Dziś przedstawiciele zarządu spotkali się z drużyną i dali jej mocne ostrzeżenie. Nie jest tajemnicą, że jeśli biało-niebiescy nie zagrają z większym zaangażowaniem, to w ekipie z Chemików 4 dojdzie do kilku roszad w składzie.
Tymczasem przed oświęcimianami pięć spotkań z ligową czołówką. W piątek czeka ich wyjazdowe starcie z mistrzem Polski, czyli GKS-em Tychy, a w niedzielę z Tauronem KH GKS-em Katowice, który w poprzednim sezonie sięgnął po srebrny medal.
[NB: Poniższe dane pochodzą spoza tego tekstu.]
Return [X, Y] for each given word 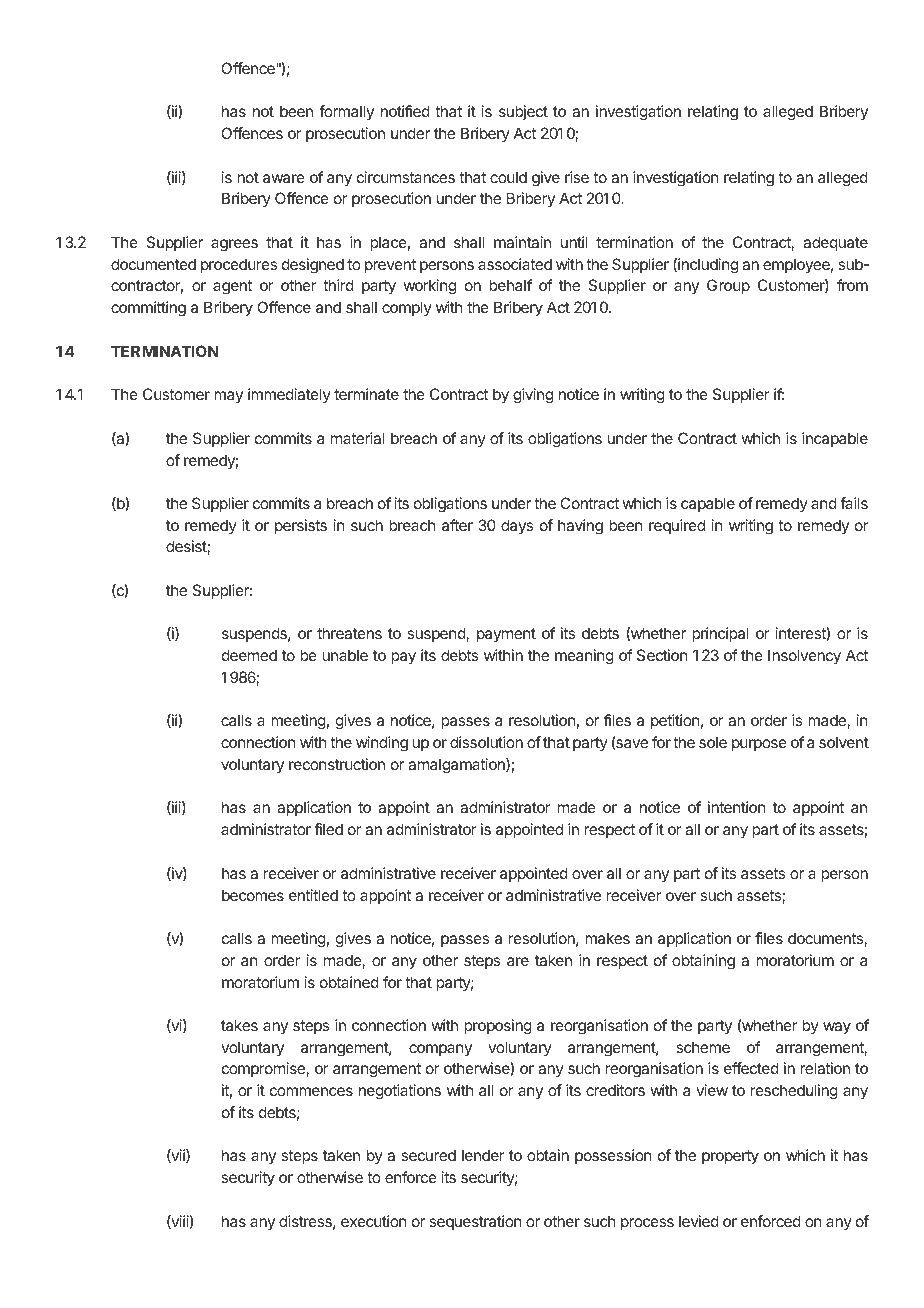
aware [284, 178]
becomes [253, 895]
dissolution [486, 742]
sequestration [475, 1222]
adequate [835, 243]
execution [374, 1221]
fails [854, 503]
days [517, 526]
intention [737, 807]
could [508, 177]
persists [301, 526]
– Następne spotkania też są trudne. Mamy w terminarzu Podhale na wyjeździe, potem Cracovię u siebie i delegację do Jastrzębia. Na pewno nie będzie łatwo. Liczymy, że gdy będziemy grać przeciwko lepszym drużynom, to poziom koncentracji naszych zawodników będzie znacznie wyższy – zakończył trener Unii.